* Records supplied
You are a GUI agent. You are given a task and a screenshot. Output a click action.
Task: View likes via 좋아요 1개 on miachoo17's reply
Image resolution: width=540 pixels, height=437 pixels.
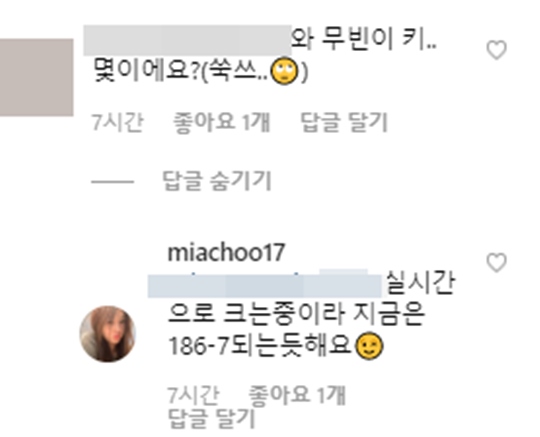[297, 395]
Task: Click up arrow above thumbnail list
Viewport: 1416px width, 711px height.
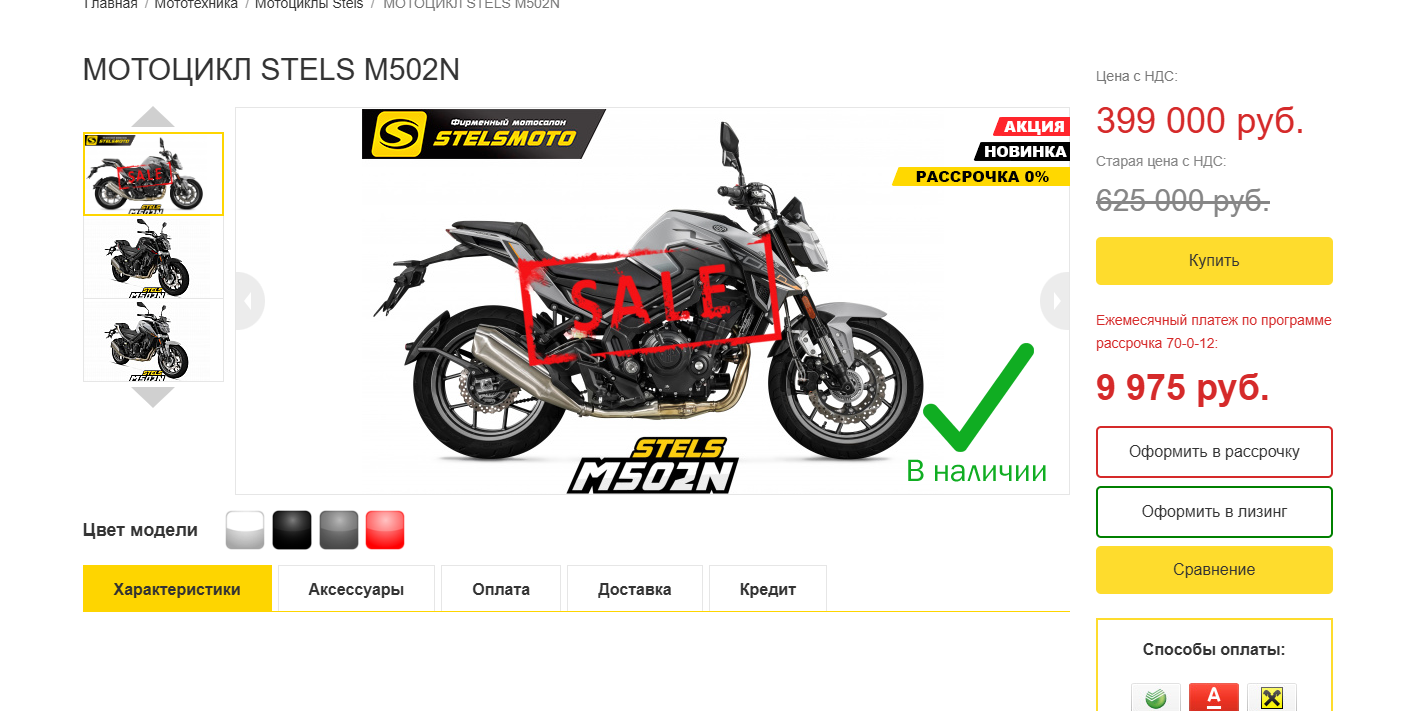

* Task goal
An exact copy of the lines from the line containing "Task: View likes" through the final line of the listing, without pictures, is the expected result.

* Result of the exercise
Task: View likes via 좋아요 1개 on miachoo17's reply
Image resolution: width=540 pixels, height=437 pixels.
[297, 395]
Task: Click up arrow above thumbnail list
Viewport: 1416px width, 711px height.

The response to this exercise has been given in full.